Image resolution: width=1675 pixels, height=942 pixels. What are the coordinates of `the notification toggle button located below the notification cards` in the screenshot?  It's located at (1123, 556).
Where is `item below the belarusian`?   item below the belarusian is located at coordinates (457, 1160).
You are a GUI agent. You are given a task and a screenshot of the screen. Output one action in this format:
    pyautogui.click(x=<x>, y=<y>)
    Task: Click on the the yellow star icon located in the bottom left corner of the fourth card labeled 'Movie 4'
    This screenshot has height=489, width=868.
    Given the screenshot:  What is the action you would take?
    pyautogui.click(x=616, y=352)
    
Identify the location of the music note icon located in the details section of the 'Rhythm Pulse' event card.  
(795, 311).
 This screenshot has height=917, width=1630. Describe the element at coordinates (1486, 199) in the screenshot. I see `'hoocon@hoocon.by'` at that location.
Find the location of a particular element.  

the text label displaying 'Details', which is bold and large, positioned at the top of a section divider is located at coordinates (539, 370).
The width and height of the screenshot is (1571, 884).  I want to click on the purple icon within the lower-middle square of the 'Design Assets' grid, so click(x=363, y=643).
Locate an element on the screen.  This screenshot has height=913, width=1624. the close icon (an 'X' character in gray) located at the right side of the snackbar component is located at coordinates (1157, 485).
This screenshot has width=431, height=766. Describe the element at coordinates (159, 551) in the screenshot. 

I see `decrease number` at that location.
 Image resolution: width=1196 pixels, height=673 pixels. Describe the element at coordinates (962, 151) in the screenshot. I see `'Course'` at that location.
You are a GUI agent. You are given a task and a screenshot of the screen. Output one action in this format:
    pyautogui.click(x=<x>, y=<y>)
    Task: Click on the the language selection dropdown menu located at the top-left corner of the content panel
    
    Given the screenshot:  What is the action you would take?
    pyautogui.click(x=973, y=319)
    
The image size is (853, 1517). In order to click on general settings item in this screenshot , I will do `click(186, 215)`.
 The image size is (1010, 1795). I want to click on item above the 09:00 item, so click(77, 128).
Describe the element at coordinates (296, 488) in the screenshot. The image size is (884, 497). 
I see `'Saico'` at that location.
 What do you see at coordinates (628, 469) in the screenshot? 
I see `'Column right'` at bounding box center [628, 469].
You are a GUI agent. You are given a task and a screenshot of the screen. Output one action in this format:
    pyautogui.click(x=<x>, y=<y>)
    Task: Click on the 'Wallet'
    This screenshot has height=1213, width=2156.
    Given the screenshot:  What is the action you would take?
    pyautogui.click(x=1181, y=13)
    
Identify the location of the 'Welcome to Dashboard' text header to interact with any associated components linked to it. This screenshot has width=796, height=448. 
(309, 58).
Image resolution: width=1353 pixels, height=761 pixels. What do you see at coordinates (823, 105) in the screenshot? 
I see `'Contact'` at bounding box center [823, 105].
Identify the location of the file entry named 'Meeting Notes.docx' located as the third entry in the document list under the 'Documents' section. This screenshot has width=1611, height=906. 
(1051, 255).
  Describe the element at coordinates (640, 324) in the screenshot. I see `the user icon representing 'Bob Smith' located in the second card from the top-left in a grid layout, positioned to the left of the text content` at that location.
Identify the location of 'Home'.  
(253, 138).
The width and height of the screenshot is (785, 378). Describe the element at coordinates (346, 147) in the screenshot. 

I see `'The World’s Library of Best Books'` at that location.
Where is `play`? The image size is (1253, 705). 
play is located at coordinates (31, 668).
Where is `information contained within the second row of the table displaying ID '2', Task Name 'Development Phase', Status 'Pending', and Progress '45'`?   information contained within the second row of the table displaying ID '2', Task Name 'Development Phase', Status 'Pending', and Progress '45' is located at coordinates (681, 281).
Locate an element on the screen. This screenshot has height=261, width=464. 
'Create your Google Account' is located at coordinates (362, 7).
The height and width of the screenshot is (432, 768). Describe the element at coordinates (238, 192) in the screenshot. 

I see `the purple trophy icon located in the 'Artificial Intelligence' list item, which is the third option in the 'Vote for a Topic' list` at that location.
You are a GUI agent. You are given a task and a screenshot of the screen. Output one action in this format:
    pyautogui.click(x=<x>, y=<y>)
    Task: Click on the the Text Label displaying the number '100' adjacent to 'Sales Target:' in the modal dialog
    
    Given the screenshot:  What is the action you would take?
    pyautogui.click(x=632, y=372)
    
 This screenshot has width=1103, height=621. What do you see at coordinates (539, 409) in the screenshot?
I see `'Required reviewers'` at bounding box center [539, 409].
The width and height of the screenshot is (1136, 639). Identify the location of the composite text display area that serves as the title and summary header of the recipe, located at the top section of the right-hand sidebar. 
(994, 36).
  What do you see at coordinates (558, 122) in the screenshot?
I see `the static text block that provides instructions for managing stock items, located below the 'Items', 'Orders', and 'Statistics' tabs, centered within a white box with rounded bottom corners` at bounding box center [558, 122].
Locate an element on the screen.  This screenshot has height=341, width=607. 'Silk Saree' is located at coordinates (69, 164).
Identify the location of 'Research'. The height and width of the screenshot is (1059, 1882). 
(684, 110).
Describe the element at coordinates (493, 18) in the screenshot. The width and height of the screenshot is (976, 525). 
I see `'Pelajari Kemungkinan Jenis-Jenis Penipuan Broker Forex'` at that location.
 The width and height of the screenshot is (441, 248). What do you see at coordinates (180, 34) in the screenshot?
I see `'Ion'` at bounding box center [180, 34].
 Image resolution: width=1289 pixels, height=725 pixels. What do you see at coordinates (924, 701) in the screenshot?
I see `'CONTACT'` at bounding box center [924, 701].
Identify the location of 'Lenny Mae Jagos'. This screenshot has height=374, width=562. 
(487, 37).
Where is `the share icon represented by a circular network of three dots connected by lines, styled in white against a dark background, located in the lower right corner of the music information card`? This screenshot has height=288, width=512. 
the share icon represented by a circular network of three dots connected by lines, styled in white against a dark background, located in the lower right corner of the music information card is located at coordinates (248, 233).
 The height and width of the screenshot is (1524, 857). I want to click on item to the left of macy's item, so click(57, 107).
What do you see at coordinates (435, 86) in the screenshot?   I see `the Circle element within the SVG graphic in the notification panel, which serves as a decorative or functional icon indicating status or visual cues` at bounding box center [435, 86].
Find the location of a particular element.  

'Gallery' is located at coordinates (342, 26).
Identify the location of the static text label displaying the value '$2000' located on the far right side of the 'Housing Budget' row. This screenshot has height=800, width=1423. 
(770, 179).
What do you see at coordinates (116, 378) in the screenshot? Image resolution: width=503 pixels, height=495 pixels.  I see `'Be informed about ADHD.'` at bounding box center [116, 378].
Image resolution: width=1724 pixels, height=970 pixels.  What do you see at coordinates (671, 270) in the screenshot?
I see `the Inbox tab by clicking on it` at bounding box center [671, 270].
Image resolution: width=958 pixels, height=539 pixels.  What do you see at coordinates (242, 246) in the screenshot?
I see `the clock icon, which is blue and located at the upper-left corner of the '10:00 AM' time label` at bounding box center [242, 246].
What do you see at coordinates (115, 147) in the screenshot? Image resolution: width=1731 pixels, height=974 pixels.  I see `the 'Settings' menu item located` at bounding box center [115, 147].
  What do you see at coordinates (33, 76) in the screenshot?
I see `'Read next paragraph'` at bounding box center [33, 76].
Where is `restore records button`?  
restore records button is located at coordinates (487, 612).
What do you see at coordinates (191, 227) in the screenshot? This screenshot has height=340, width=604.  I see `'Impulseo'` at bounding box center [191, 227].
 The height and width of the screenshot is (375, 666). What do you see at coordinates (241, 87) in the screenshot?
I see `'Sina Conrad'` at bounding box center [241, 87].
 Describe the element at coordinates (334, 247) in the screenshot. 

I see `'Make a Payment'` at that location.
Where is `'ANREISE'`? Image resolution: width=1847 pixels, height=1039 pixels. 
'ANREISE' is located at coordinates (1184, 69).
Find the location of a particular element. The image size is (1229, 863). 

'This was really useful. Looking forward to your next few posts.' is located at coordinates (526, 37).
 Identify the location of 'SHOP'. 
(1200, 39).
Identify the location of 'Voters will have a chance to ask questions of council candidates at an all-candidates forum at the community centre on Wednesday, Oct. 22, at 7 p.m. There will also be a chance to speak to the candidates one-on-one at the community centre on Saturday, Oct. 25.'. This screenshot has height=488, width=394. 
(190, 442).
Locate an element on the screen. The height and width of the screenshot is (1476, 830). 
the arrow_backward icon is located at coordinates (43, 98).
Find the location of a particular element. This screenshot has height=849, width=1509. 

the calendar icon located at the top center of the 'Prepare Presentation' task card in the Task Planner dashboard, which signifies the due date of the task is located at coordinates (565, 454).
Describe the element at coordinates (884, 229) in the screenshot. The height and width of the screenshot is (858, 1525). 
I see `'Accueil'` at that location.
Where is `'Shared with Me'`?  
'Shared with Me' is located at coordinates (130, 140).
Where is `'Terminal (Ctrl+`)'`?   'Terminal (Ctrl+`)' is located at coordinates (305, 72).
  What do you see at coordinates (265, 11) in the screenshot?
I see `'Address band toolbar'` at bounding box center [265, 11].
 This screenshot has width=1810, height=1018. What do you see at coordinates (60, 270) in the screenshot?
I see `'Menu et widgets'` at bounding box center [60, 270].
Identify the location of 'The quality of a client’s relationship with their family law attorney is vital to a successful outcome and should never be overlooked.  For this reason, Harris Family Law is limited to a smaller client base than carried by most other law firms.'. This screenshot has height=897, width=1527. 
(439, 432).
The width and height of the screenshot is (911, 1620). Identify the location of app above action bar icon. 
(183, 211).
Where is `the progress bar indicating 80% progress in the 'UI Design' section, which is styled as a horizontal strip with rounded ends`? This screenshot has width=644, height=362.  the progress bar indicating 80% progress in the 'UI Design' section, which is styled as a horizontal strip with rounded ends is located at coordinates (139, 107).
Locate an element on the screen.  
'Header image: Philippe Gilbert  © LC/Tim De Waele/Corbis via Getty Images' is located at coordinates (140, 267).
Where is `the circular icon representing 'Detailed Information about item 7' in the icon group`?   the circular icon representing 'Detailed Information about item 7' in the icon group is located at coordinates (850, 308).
_ _ _ _ _ _ _
Convert the records, starting at the beginning and ending at the line containing "coordinates (457, 1160).", into a two-column CSV with the columns "prompt" and "response". Each record should be one row, with each field in quotes and line breaks replaced by spaces.

prompt,response
"Image resolution: width=1675 pixels, height=942 pixels. What are the coordinates of `the notification toggle button located below the notification cards` in the screenshot?","It's located at (1123, 556)."
"Where is `item below the belarusian`?","item below the belarusian is located at coordinates (457, 1160)."